Thursday, 31 March 2016

March 31st Norwich

The Heron is back!!
Guess who's back! It has been a while since I saw this heron on the roof of my neighbour across the street from me, a year in fact. I heard a commotion outside my living room while I was on my computer around 7:30 this morning with the sound of herring gulls. I looked out of my window and I saw the heron standing there for a couple of minutes before flying away. Just like last year, I still have no idea why it is there. Maybe its a viewpoint to find somewhere to fish or maybe there is a fish pond in someone's garden behind the house? Who knows!

Wednesday, 30 March 2016

March 30th Strumpshaw Fen

I arrived at Strumpshaw as the sun was beginning to warm up the reserve after a night of heavy rain. Despite the clouds blocking it out now and then which gave the air a slight chill, it was still a warm sunny day. The birds were singing proudly including reed buntings, wrens, chiffchaffs and even a drumming great spotted woodpecker. I walked down to the sluice gates along the river, where it was muddy in places due to last night's downpour.

Reed Bunting
Long-tailed Tit
Great Crested Grebe
Mute Swan
Cetti's Warbler (17)
My mission to find the Strumpshaw 40 continues. I still have hares and owls on the brain, but today I decided to look for Cetti's warblers. You can easily tick them off the sheet just for their call alone, but I wanted more than that. I want to get a photo of each species on the Strumpshaw 40 challenge sheet and Cetti's warblers are elusive, spending most of their time in the reedbeds. Fortunately, they are much easier to see right now as they show themselves more while claiming their territories with their loud, shouty, explosive calls. "Chee! Chewee! Chewechewechewewewe!" They are reddish brown with a grey breast, a narrow pale stripe above the eye and a broad rounded tail. Just listen out for that call and you should locate them easily in a bush. I found this one around the sluices where it was showing well for a moment before vanishing again into the vegetation.

Marsh Harrier
From both Fen and Reception Hides, marsh harriers were everywhere. You just couldn't ignore them! I counted about 7-8 in the air together at one time, all swooping around close to each other. I saw skydancing males plunge up and down like a yo-yo, calling loudly while doing so to attract a mate. It seems to be working as the females joined them, flying almost wingtip to wingtip to one another with a couple of talon dangling displays added to the mix.
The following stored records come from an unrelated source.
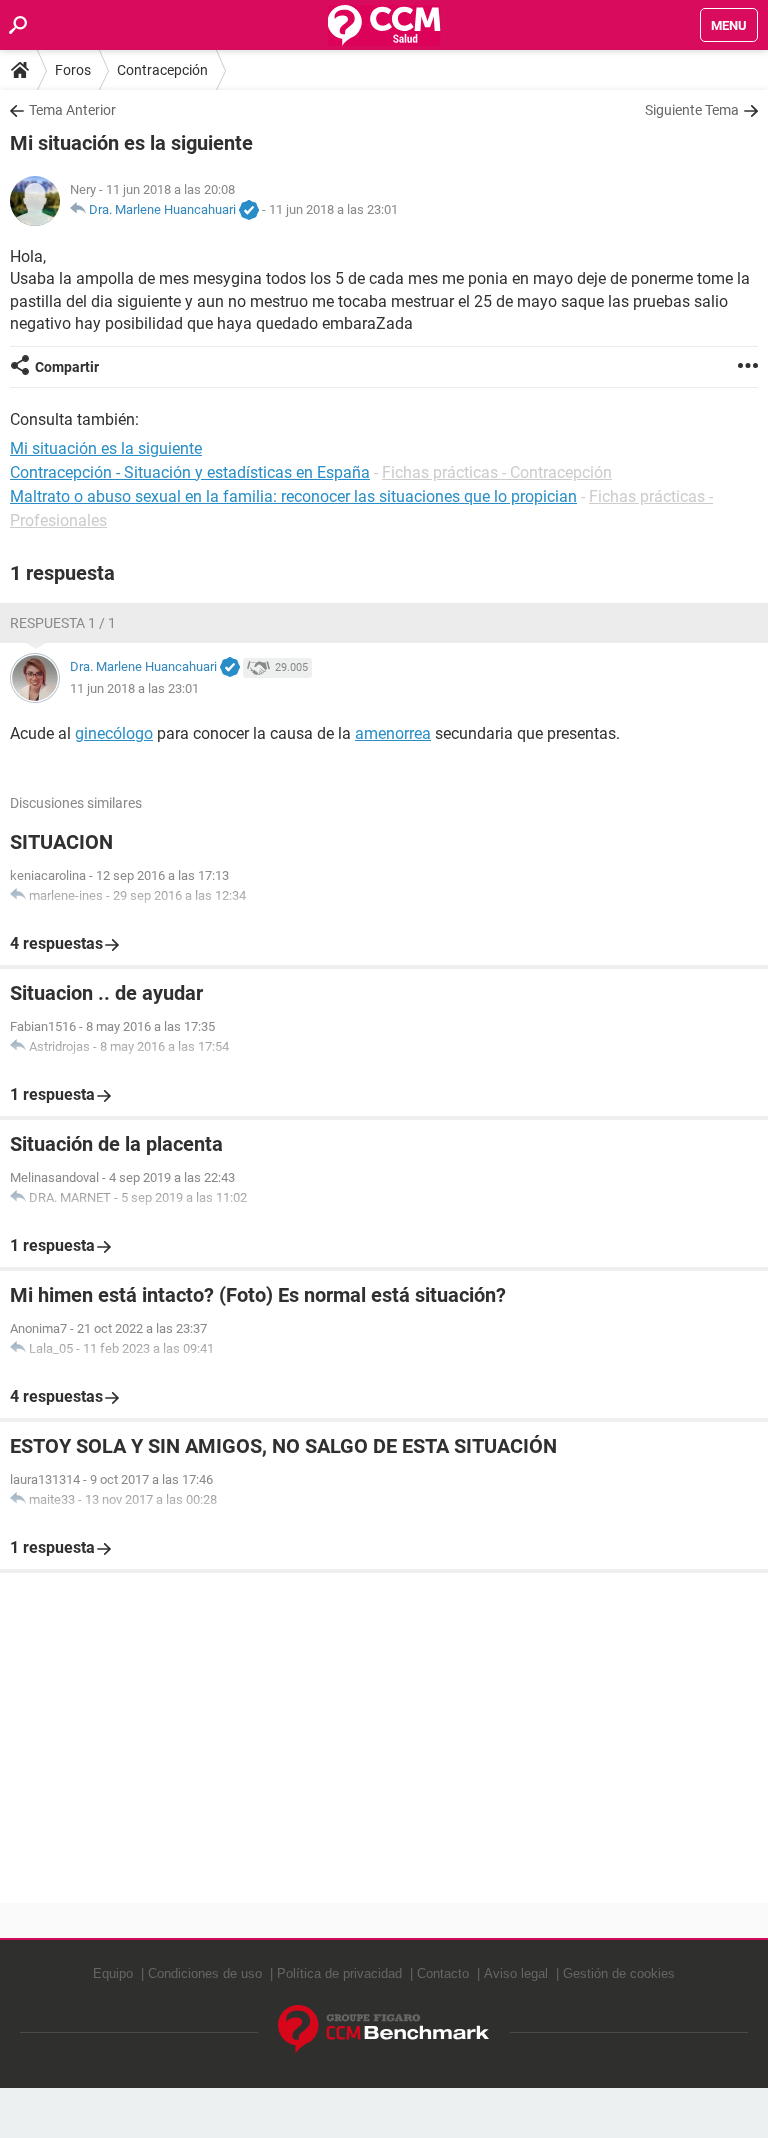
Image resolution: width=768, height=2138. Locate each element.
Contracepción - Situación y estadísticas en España (190, 472)
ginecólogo (114, 733)
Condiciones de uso (205, 1973)
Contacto (443, 1973)
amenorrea (393, 733)
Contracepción (162, 70)
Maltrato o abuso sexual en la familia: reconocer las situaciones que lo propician (293, 496)
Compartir (67, 367)
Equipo (113, 1973)
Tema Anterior (72, 110)
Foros (73, 70)
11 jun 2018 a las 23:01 (333, 209)
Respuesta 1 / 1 (63, 623)
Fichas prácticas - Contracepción (497, 472)
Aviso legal (516, 1973)
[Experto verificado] (249, 211)
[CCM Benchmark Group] (384, 2029)
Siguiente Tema (692, 110)
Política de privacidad (339, 1973)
Coot collecting nesting material
There is some sad news about the greylag nest at Reception Hide. The greylags have abandoned their eggs shortly after I left on Saturday and they have been predated, while the nest is now almost submerged in the high water levels due to the rain this week. Meanwhile, the coots have started building yet another nest even closer to the hide. One of them (possibly the male) was fetching nesting materials to the nest from quite a distance and it was funny watching it drag a piece of reed from one end of the shore and taking it the long way around back to its partner at the nest. I also saw a Chinese water deer and a kestrel this morning.

Female at the nest

Black-headed Gulls
Chinese Water Deer
Common Lizard (18)
After lunch, I went for another walk around the reserve. As it was warm enough out in the sun, I thought it was perfect conditions for my next Strumpshaw 40 target, the common lizard, to bask in. The best place to see them is the wooden border along the Sandy Wall path. After some searching, I managed to find just the one individual. But I found more than just this one lizard along the Sandy Wall. Tawny miner bees were making the most of the warm sun by mating and creating burrows for their eggs in the sandy soil before their short lives come to an end. A peacock butterfly and some hoverflies were feeding on the coltsfoot that carpeted the sides of the path with bright yellow flowerheads. I also found a gathering of these shiny beetles, which I have found out that they were alder leaf beetles. There is still no sign of any hares, weasels or barn owls today, but they have all been reported with sightings this week. I wonder if I will get lucky with them soon?